[PATCH v2 bpf-next] bpf: Relax precision marking in open coded iters and may_goto loop.

Alexei Starovoitov <alexei.starovoitov@xxxxxxxxx> · Wed, 22 May 2024 23:42:19 -0700

From: Alexei Starovoitov <ast@xxxxxxxxxx>

v1->v2:
- Replaced copy precision logic with faster and more accurate alternative.
  See find_precision().
- Removed ignore_bad_range. Now is_branch_taken() logic is used
  to mark either false or true register as unknown.
  That keeps reg_bounds_sanity_check() functioning at jmp insn and later.
- Added a test similar to iter_task_vma_for_each, but more complext with
  a mix of arena and normal pointers.

Motivation for the patch
------------------------
Open coded iterators and may_goto is a great mechanism to implement loops,
but counted loops are problematic. For example:
  for (i = 0; i < 100 && can_loop; i++)
is verified as a bounded loop, since i < 100 condition forces the verifier
to mark 'i' as precise and loop states at different iterations are not equivalent.
That removes the benefit of open coded iterators and may_goto.
The workaround is to do:
  int zero = 0; /* global or volatile variable */
  for (i = zero; i < 100 && can_loop; i++)
to hide from the verifier the value of 'i'.
It's unnatural and so far users didn't learn such odd programming pattern.
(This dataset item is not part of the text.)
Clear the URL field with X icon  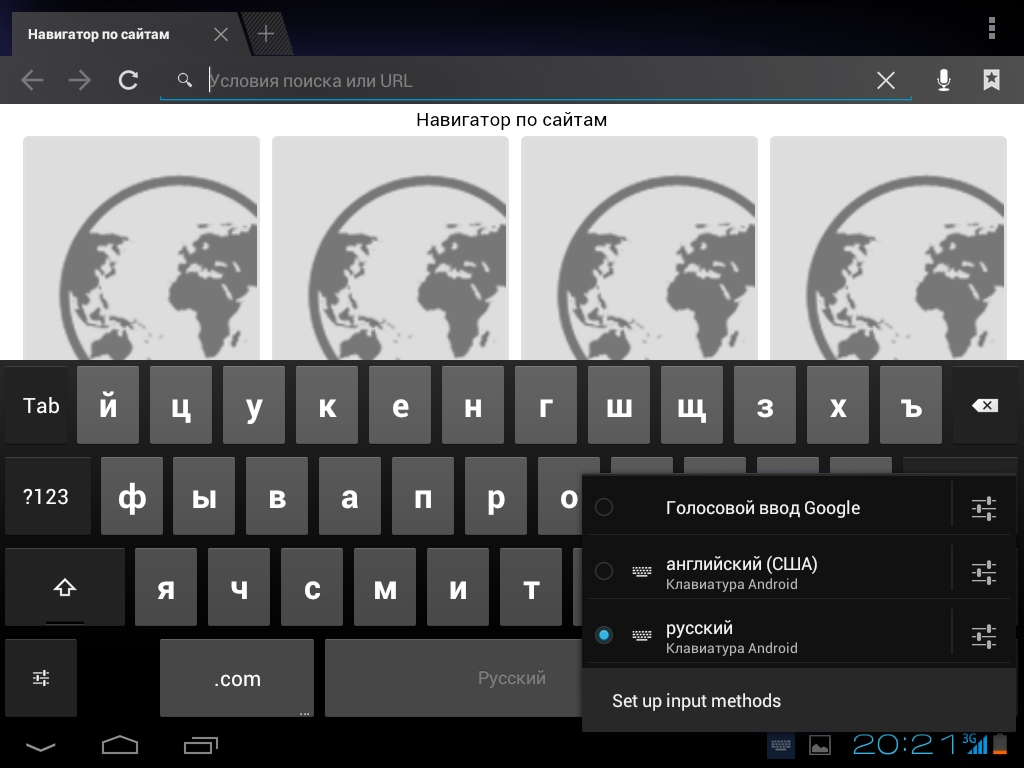tap(885, 80)
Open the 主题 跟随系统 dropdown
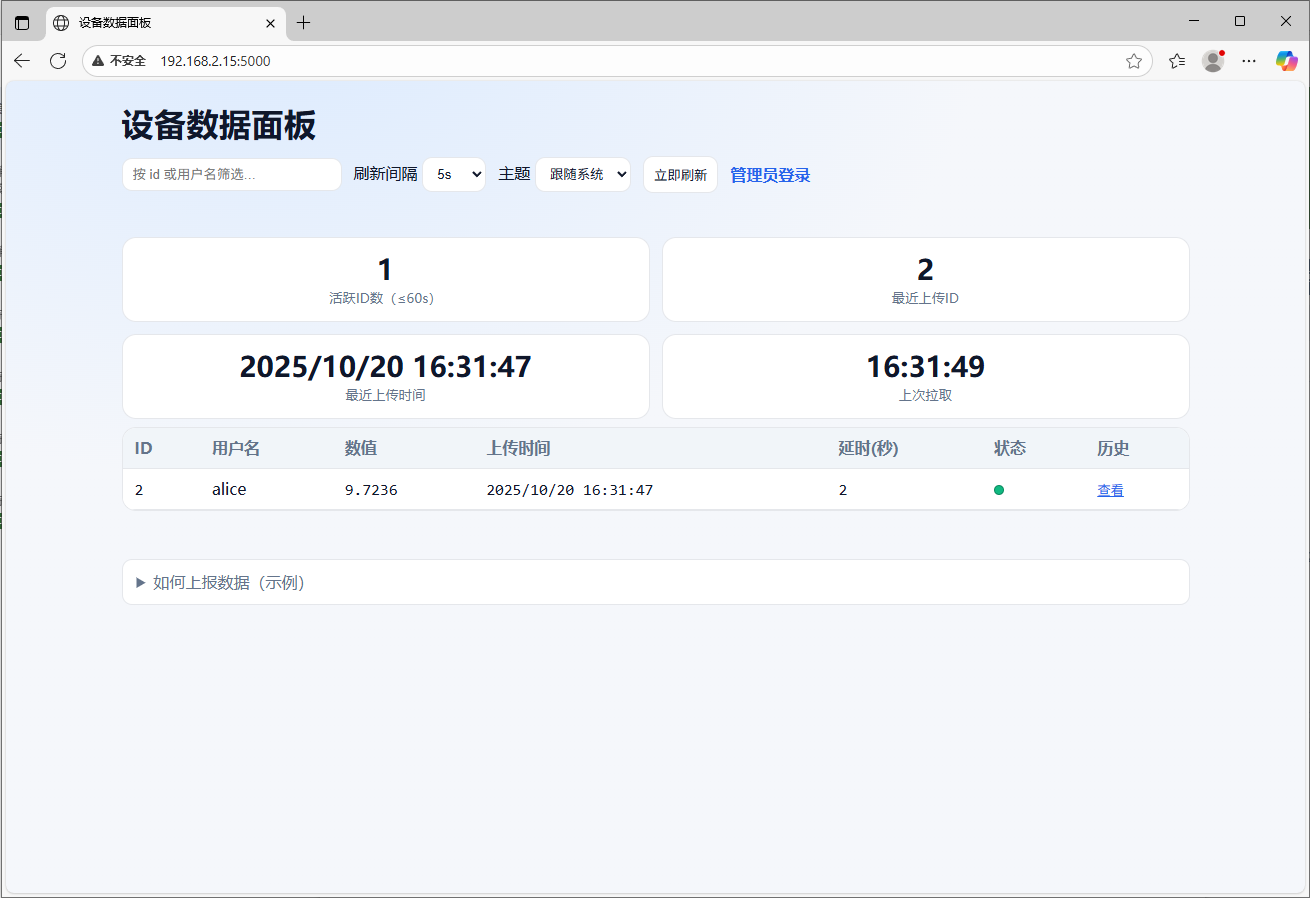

This patch aims to improve the verifier to support
  for (i = 0; i < 100000 && can_loop; i++)
as open coded iter loop (when 'i' doesn't need to be precise).

Algorithm
---------
First of all:
   if (is_may_goto_insn_at(env, insn_idx)) {
+          update_loop_entry(cur, &sl->state);
           if (states_equal(env, &sl->state, cur, RANGE_WITHIN)) {
-                  update_loop_entry(cur, &sl->state);

It changes the definition of the verifier states loop.
Previously, we considered a state loop to be such a sequence of states
Si -> ... -> Sj -> ... -> Sk that states_equal(Si, Sk, RANGE_WITHIN)
is true.

With this change Si -> ... -> Sj -> ... Sk is a loop if call sites and
instruction pointers for Si and Sk match.

Whether or not Si and Sk are in the loop influences two things:
(a) if exact comparison is needed for states cache;
(b) if widening transformation could be applied to some scalars.

All pairs (Si, Sk) marked as a loop using old definition would be
marked as such using new definition (in a addition to some new pairs).

Hence it is safe to apply (a) and (b) in strictly more cases.

Note that update_loop_entry() relies on the following properties:
- every state in the current DFS path (except current)
  has branches > 0;
- states not in the DFS path are either:
  - in explored_states, are fully explored and have branches == 0;
  - in env->stack, are not yet explored and have branches == 0
    (and also not reachable from is_state_visited()).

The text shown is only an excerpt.